Se encogió levemente de hombros.

– Hemos proporcionado dinero y comodidades a unos viajeros procedentes de Francia, por indicación mía, en efecto, si eso es lo que usted quiere decir. Sus órdenes procedían de otra parte, no de mí.

– ¿Y llevaron a cabo lo que se les encomendó?

Hizo salir de la habitación a la niñera y frunció el ceño.

– ¡Mentecatos! Se confundieron de hombre. Según entiendo, la policía de París les dijo que esperaba la presencia de usted en torno a ese Duponte tras el que andaban, y lo vieron rondar por los hoteles de ese otro, de ese falso barón, del falso Duponte. No importa, porque lo que se necesitaba hacer se ha hecho: nadie obstruyó los planes de Luis Napoleón, y ahora ha ascendido.

Me examinó nuevamente de cerca, y pude sentir que se intensificaba el afilado juicio que reflejaban sus ojos.

– Dígame. Por lo que hemos entendido, usted trajo a esos dos hombres de genio con el propósito de encontrar a un poeta al que usted admira. He oído hablar de ese Poe. América ha ignorado su talento.

– No por mucho tiempo.

Se echó a reír.

– Tiene usted fe. Quizá le interese saber que, según me han dicho, hay numerosos jóvenes poetas y escritores en París que están leyendo a su Poe. Parece que era como monsieur Balzac: brillante peto sin suerte, destinado a convertirse en una marioneta del destino. Será asimilado por el espíritu europeo, como las mejores mentes americanas. Pero eso no basta para el culto que usted le profesa a Poe, ¿no es así, señor Clark? Mi hijo no es muy distinto de como debe de ser usted; cree que los libros han sido escritos, ante todo, para que los lea él.

– Madame Bonaparte, mis motivos no importan. No vengo a tratar de mí.

– ¡Qué dice! Piense en ello, querido señor Clark. Usted nos ha ayudado al proporcionarnos una importante tarea que realizar, la cual nos ha permitido demostrar nuestra lealtad a Francia. Así hemos contribuido a la causa de un nuevo emperador, quien creará un imperio en el que mi familia podrá sobrevivir para siempre! He esperado toda una vida para verlo, para que mis hijos tengan su herencia, y ahora daría mi vida por eso. ¿Y qué hay con usted? No en más que una crisálida, y cometió el error de renunciar a lo que su familia puso en sus manos. Dígame: ¿qué es lo que encontró?

Me levanté sin contestar.

– Sólo me queda otra pregunta por hacerle, madame Bonaparte. Si se enteraron de que asesinaron al hombre equivocado en el liceo aquella noche, ¿localizaron después al adecuado? ¿También Duponte ha sido asesinado?

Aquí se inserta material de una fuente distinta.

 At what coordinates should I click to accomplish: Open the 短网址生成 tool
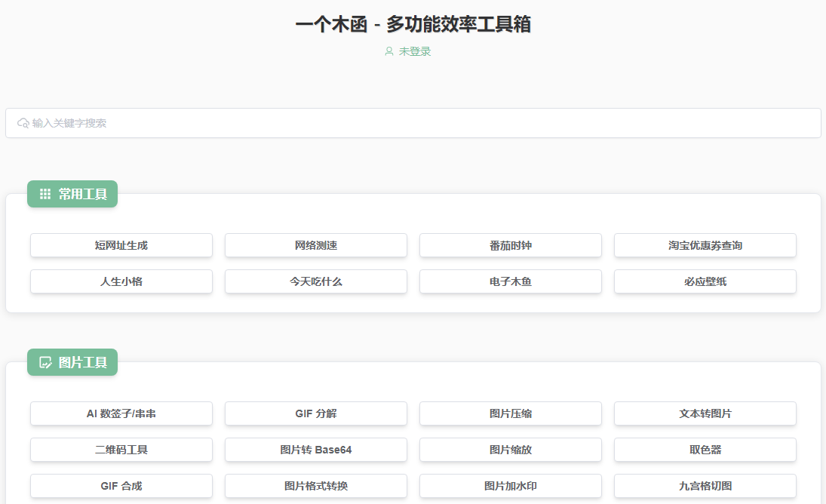(x=121, y=245)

– Ya le he dicho -replicó, hablando despacio- que yo sólo les di acogida. Les proporcioné un lugar para empezar, podríamos decir; un lugar del que nacieran planes nobles. Otros deben decidir el resto por sí mismos.

He escrito y desechado todo un cuaderno de cartas dirigidas a Auguste Duponte. Le detallaba no sólo la cruda realidad: que al parecer Poe no modeló su personaje C. Auguste Dupin a partir de una persona real, sino tan sólo de su imaginación, lo que no deja de ser notable. No me limité a incluir eso, sino que detallé los pasos que, mentalmente, me condujeron a esa conclusión, sabiendo que tendría interés en conocer la línea de razonamiento. Pero si Duponte seguía vivo y había escapado, yo ignoraba adonde dirigir las cartas. No estaría en París, en el Tercer Imperio de Luis Napoleón, donde su genio era considerado un enemigo de las ilimitadas ambiciones del emperador.

Advertí ansiedad en la expresión de madame Bonaparte al término de nuestra entrevista, cuando le pregunté si Rollin y sus sicarios habían localizado a Duponte, y por eso decidí que probablemente él estaba más cerca de lo que yo había creído. Habría estado esperando pacientemente; no a mí en concreto, pero sería a mí a quien quisiera ver.

Un día, cruzando entre el bullicio de mozos y huéspedes del gran hotel Barnum, esos distintos pensamientos se concretaron en una idea. De regreso en Glen Eliza, consideré que me quedaba poco tiempo para actuar. Emprendí el camino de regreso al Barnum, pero no sin antes ir al gabinete y echar mano de la vieja pistola que la policía me había devuelto junto con mis otras pertenencias. Esta vez comprobé, antes de deslizaría en mi bolsillo, que su edad y falta de uso no habían dejado el percutor completamente inmóvil.

– ¿Señor?

Un empleado canoso, con pobladas patillas, me miró con aire de sospecha y aguardó a que dijera algo.

– Monsieur -dije con brusquedad y, como esperaba, levantó una ceja con interés al oír la palabra en francés-. Actualmente reside en su hotel un miembro de la nobleza francesa.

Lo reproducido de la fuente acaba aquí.